14. An indoor positioning system providing positioning service for an indoor environment, the indoor environment having a plurality of training points, the indoor positioning system comprising:

at least one signal source disposed in the indoor environment, having a plurality of power levels, and transmitting a wireless signal based on one of the power levels;

a storage device storing a first signal strength for each of the training points and storing a second signal strength for at least one adaptation point among the training points, the first signal strength associated with a first power level among the power levels, the second signal strength associated with a second power level among the power levels; and

a positioning device coupled with the storage device;

wherein the positioning device obtains a current signal strength based on a current wireless signal, the current wireless signal transmitted by the signal source and received at a current location of the indoor environment;

wherein the positioning device obtains a current power level based on which the signal source transmits the current wireless signal, the current power level being among the power levels;

wherein the positioning device calculates a third signal strength for each of the training points based on the first power level, the second power level, the current power level, the first signal strength, and the second signal strength;

wherein the positioning device compares the current signal strength with the third signal strength so as to estimate the current location based on the indoor environment.

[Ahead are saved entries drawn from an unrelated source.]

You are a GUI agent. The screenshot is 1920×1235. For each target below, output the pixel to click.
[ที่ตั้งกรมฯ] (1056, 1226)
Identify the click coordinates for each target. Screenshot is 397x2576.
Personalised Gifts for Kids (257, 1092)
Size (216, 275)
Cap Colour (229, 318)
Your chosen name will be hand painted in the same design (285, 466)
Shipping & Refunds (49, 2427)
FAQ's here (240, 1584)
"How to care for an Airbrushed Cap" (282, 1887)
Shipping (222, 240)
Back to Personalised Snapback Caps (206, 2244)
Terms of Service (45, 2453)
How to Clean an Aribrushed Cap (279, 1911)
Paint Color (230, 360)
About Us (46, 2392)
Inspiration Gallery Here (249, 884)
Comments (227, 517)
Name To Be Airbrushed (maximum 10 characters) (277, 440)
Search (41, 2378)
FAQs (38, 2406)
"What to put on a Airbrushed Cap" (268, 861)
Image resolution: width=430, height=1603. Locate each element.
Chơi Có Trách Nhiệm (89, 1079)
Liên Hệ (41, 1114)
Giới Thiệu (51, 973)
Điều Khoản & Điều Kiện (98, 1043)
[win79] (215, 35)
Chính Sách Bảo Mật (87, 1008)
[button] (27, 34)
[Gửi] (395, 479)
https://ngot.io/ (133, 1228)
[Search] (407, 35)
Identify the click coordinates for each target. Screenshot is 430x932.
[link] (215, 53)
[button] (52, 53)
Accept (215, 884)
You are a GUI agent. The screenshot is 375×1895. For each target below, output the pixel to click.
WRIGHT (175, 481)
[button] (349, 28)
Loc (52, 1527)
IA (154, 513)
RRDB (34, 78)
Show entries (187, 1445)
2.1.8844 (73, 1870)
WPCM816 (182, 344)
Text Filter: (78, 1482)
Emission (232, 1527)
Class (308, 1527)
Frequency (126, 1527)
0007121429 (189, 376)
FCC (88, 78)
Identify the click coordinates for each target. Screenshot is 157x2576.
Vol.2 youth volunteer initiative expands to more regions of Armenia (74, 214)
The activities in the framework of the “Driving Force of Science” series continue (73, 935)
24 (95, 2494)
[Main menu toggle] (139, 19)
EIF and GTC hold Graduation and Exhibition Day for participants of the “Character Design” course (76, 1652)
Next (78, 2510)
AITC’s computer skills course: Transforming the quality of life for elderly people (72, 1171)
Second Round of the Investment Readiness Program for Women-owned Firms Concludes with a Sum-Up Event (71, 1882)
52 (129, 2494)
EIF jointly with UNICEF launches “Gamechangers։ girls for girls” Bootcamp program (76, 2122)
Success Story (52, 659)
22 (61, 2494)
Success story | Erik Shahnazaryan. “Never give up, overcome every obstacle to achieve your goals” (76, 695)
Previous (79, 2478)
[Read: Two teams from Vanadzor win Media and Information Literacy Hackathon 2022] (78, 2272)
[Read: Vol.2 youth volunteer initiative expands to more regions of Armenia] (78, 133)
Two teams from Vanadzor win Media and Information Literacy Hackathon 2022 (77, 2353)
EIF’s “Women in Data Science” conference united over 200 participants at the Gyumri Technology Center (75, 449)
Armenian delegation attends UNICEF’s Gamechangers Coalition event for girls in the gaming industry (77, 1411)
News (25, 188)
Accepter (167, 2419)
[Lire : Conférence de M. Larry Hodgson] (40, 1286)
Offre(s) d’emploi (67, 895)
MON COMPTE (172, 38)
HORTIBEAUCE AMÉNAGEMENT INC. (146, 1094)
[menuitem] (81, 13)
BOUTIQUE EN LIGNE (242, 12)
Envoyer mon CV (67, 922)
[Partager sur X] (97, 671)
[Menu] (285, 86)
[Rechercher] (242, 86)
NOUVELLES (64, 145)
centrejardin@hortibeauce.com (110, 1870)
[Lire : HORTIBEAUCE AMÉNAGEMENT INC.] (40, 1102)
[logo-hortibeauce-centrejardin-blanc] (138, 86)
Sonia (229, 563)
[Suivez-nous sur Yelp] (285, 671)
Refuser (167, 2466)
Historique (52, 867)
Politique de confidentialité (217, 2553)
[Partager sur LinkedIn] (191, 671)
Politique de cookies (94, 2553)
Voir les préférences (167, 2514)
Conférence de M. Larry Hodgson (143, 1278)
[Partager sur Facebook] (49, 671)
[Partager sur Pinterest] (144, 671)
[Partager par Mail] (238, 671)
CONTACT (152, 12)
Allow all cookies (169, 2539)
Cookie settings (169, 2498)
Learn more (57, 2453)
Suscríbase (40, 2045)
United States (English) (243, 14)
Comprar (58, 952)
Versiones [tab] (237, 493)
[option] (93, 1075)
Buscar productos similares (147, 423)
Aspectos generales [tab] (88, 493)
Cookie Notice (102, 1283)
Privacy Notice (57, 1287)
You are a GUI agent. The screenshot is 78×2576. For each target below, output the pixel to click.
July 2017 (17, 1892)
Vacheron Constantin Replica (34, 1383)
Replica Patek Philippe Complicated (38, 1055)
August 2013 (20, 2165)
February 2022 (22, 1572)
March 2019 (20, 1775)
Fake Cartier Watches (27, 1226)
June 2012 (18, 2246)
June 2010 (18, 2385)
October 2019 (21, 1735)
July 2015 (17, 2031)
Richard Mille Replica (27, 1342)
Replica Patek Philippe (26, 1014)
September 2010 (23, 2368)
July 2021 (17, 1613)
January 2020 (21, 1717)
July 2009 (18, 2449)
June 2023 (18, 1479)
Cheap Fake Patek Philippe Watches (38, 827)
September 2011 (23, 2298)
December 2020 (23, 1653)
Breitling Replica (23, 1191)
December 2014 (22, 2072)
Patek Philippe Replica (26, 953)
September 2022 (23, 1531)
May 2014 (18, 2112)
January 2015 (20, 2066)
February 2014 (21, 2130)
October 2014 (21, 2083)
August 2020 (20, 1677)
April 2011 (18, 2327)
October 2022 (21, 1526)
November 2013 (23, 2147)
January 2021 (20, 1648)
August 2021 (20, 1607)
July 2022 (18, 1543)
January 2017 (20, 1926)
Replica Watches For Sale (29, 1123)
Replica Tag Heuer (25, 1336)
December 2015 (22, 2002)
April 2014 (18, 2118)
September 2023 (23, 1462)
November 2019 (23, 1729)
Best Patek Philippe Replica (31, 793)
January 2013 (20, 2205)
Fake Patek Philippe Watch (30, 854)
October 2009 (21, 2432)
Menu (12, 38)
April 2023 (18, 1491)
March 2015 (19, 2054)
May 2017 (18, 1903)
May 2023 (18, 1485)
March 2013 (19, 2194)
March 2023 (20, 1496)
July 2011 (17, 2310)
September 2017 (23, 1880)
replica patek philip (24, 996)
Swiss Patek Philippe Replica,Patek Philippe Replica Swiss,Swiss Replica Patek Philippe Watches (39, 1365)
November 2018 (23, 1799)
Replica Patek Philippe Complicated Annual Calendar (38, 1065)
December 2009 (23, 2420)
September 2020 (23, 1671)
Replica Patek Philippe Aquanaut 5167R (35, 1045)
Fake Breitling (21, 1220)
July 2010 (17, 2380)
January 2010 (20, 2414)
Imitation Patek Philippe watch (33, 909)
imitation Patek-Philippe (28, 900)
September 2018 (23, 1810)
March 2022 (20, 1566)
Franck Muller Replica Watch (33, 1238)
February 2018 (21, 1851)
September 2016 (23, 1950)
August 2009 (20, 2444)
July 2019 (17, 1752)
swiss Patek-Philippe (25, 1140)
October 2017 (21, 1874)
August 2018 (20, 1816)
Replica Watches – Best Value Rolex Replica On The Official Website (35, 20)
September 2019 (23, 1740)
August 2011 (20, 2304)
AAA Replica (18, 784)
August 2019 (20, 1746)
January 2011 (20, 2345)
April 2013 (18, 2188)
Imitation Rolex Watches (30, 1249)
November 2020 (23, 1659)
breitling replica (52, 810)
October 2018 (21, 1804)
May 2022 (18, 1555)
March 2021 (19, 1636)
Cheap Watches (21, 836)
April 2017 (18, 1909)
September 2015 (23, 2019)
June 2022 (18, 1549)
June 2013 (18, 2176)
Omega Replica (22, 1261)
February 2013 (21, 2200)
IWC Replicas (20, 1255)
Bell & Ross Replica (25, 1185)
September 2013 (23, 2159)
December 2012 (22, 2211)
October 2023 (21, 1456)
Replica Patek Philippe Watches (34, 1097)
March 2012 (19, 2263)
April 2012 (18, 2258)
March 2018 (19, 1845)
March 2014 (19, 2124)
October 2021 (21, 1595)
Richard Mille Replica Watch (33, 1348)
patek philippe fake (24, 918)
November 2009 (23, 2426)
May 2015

15. The indoor positioning system of claim 14, wherein the third signal strength is the first signal strength added with an adaptation term.

16. The indoor positioning system of claim 15, wherein the positioning device obtains the adaptation term based on an expression, the expression being: ( 1 - w ) · s · ( l 3 - l 1 ) + w · ( a 2 - o 1 ) · l 3 - l 1 l 2 - l 1;

wherein w is a weight between 0 and 1, s is a difference in power between two adjacent power levels among the plurality of power levels, l3 is the current power level, l1 is the first power level, a2 is the second signal strength, o1 is the first signal strength, and l2 is the second power level.

17. The indoor positioning system of claim 16, wherein when there are a plurality of adaptation points, the positioning device calculates the third signal strength for each of the training points based on the second signal strength of one of the adaptation points, the adaptation point being the nearest adaptation point to the training point.

18. The indoor positioning system of claim 17, wherein the positioning device sets the weight based on a distance between the adaptation point and the training point, or based on a variance of the second signal strength with regard to time.

19. The indoor positioning system of claim 14, further comprising:

a management device configuring the signal source so that the signal source transmits the wireless signal based on one of the power levels;

wherein the positioning device obtains the current power level from or through the management device.